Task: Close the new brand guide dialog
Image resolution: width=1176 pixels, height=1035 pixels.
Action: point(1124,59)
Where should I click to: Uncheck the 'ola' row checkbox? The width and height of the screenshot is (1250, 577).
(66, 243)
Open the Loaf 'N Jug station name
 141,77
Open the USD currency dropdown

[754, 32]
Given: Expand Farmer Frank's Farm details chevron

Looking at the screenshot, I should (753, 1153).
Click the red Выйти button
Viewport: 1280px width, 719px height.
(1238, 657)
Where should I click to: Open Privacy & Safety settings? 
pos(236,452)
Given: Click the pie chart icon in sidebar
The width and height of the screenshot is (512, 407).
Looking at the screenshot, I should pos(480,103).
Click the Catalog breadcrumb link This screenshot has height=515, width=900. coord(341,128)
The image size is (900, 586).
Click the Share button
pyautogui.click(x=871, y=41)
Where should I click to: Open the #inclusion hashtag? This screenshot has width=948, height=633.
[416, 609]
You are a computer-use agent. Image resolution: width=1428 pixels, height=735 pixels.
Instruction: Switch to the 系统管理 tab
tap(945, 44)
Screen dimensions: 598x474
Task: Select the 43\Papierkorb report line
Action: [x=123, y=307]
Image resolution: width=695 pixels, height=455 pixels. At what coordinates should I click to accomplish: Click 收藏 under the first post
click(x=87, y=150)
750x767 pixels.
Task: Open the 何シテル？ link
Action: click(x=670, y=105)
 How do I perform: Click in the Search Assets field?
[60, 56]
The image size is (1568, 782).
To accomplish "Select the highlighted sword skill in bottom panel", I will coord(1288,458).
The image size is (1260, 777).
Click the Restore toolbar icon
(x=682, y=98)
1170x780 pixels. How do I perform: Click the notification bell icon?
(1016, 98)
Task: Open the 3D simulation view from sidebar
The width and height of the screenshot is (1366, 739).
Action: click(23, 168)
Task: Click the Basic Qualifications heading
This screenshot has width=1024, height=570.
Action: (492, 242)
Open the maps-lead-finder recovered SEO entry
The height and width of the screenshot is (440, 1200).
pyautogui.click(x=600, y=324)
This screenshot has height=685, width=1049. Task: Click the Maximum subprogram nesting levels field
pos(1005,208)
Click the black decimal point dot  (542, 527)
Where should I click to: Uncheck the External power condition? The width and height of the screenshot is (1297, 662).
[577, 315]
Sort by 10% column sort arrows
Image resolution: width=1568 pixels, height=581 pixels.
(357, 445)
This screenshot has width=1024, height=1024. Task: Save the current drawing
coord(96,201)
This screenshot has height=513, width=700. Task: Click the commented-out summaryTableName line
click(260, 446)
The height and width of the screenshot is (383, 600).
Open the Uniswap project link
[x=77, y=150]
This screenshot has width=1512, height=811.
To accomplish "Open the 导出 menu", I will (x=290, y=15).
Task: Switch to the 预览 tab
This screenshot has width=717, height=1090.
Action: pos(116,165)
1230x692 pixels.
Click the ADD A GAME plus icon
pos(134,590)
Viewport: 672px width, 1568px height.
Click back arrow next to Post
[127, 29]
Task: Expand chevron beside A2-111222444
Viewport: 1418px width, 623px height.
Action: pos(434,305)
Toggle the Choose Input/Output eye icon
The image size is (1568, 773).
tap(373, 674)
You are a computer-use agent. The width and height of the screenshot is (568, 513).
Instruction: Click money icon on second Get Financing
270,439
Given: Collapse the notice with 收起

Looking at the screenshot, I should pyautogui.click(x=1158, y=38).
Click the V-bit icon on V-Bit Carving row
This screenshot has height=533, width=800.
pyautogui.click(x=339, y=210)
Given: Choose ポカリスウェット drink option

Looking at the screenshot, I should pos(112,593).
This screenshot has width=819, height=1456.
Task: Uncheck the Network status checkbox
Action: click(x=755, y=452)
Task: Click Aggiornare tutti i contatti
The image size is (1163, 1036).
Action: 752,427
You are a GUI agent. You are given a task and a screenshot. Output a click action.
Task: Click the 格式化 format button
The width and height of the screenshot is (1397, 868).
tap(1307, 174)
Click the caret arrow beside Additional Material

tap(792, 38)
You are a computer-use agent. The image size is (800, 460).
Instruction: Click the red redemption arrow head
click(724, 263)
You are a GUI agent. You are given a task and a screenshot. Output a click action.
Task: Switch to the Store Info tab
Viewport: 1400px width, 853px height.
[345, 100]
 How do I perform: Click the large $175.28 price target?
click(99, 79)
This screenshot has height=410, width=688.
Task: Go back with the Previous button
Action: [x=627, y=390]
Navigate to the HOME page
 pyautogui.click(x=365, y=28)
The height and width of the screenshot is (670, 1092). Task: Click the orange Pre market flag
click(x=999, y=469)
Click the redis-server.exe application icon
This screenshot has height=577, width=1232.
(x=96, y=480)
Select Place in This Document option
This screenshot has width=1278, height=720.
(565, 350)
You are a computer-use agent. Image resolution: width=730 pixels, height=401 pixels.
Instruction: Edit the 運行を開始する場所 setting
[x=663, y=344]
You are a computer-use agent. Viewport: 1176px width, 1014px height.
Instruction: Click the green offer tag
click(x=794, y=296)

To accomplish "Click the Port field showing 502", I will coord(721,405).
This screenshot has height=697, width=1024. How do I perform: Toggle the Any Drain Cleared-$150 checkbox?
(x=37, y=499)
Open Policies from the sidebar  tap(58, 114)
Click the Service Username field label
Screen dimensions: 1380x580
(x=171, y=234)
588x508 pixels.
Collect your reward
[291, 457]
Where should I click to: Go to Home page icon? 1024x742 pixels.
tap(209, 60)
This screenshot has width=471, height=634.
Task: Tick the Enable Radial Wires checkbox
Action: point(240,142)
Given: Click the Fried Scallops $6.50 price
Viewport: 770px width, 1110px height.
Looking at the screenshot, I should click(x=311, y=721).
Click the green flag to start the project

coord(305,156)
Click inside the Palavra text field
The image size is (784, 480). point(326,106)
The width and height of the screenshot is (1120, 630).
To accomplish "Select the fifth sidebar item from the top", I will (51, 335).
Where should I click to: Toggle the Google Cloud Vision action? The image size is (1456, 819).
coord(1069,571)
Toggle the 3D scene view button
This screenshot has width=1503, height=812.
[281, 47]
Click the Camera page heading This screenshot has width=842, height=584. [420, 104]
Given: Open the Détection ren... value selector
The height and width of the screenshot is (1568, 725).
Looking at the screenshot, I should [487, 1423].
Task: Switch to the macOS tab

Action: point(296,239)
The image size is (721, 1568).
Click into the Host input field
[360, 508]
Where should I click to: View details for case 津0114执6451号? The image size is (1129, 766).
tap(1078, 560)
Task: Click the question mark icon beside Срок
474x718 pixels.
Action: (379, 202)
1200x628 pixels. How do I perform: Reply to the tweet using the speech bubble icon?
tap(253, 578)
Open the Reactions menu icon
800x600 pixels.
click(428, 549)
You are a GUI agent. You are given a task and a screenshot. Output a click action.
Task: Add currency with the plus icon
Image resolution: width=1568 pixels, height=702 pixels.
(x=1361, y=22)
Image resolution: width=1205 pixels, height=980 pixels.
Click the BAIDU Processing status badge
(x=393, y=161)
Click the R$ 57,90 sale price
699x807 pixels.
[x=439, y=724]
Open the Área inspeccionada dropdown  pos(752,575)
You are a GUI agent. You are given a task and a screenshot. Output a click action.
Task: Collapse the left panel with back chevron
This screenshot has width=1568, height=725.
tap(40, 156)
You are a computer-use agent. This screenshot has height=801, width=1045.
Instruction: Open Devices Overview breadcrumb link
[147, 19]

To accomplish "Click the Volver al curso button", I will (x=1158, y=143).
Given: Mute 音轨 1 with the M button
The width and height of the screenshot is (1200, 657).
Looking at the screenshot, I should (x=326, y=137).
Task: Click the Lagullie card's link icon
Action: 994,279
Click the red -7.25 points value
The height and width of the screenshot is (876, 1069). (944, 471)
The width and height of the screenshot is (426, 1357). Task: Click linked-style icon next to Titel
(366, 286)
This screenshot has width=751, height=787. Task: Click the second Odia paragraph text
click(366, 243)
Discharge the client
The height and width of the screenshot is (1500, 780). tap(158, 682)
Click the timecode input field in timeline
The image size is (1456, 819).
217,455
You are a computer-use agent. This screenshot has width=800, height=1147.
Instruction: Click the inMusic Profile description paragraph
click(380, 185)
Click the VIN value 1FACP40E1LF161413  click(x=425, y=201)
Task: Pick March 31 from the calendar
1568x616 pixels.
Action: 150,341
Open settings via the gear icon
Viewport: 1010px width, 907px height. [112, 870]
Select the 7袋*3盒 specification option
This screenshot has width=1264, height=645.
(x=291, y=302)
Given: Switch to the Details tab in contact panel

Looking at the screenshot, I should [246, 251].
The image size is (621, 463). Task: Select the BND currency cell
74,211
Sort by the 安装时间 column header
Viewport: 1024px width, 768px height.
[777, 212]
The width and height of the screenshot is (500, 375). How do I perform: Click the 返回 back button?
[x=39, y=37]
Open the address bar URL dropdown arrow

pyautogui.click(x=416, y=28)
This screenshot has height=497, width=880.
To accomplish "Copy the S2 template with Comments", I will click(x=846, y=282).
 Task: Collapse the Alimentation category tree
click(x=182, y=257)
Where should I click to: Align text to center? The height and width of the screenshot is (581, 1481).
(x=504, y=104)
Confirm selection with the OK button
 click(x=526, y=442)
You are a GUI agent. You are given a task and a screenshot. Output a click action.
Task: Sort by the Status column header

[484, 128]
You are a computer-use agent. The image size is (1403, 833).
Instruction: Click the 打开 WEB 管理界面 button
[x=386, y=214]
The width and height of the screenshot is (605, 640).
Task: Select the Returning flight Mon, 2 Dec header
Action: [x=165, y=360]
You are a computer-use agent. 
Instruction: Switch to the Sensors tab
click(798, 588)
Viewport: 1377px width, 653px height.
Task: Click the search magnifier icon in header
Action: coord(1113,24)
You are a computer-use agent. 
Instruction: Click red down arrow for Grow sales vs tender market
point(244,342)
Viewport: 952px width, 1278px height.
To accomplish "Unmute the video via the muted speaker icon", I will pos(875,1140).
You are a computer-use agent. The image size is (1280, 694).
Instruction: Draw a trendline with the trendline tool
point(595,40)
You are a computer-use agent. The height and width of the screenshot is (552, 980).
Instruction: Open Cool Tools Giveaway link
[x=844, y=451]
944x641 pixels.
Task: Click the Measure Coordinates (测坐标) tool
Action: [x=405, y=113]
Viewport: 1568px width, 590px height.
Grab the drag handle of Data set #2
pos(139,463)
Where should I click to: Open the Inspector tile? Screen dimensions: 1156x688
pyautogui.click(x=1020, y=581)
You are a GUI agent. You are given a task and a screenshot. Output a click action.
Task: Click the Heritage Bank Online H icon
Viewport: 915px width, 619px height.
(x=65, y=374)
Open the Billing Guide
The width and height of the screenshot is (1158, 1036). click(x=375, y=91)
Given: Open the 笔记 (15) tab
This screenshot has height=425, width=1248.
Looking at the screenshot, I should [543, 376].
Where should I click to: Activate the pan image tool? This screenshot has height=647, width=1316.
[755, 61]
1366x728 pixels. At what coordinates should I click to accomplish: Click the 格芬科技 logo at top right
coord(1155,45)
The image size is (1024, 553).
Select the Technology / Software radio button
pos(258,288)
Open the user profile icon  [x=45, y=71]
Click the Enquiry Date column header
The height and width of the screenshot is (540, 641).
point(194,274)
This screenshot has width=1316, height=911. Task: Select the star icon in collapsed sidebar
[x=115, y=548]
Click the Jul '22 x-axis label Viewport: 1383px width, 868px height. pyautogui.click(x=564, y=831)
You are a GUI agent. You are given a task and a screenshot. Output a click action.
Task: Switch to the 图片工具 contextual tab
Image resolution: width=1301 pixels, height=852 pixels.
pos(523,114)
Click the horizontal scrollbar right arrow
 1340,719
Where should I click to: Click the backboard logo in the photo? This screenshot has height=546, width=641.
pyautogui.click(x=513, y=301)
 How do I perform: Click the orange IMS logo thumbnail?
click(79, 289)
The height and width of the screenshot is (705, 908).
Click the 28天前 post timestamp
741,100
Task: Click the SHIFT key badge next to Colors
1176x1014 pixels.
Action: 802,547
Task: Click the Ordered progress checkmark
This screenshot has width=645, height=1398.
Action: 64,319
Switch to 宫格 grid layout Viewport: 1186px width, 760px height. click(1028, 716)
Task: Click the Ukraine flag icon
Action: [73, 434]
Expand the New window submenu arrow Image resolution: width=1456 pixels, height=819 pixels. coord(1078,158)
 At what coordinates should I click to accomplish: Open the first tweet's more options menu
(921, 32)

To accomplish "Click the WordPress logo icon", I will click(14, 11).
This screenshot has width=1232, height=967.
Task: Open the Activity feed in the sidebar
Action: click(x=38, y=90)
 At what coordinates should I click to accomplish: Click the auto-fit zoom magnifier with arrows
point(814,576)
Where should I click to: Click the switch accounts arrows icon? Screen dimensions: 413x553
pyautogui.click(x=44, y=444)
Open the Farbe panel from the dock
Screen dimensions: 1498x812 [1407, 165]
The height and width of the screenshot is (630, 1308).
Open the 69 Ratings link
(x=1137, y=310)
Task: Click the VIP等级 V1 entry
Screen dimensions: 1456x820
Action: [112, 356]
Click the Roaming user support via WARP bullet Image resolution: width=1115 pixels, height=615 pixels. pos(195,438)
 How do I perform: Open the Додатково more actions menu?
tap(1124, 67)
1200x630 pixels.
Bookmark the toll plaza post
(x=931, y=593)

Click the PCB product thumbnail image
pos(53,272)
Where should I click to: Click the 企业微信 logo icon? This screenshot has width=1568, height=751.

[WORK INSTRUCTION]: Using the records above, report each line that contains the word "entry" by copying it.

[TASK SOLUTION]:
Open the maps-lead-finder recovered SEO entry
Task: Click the VIP等级 V1 entry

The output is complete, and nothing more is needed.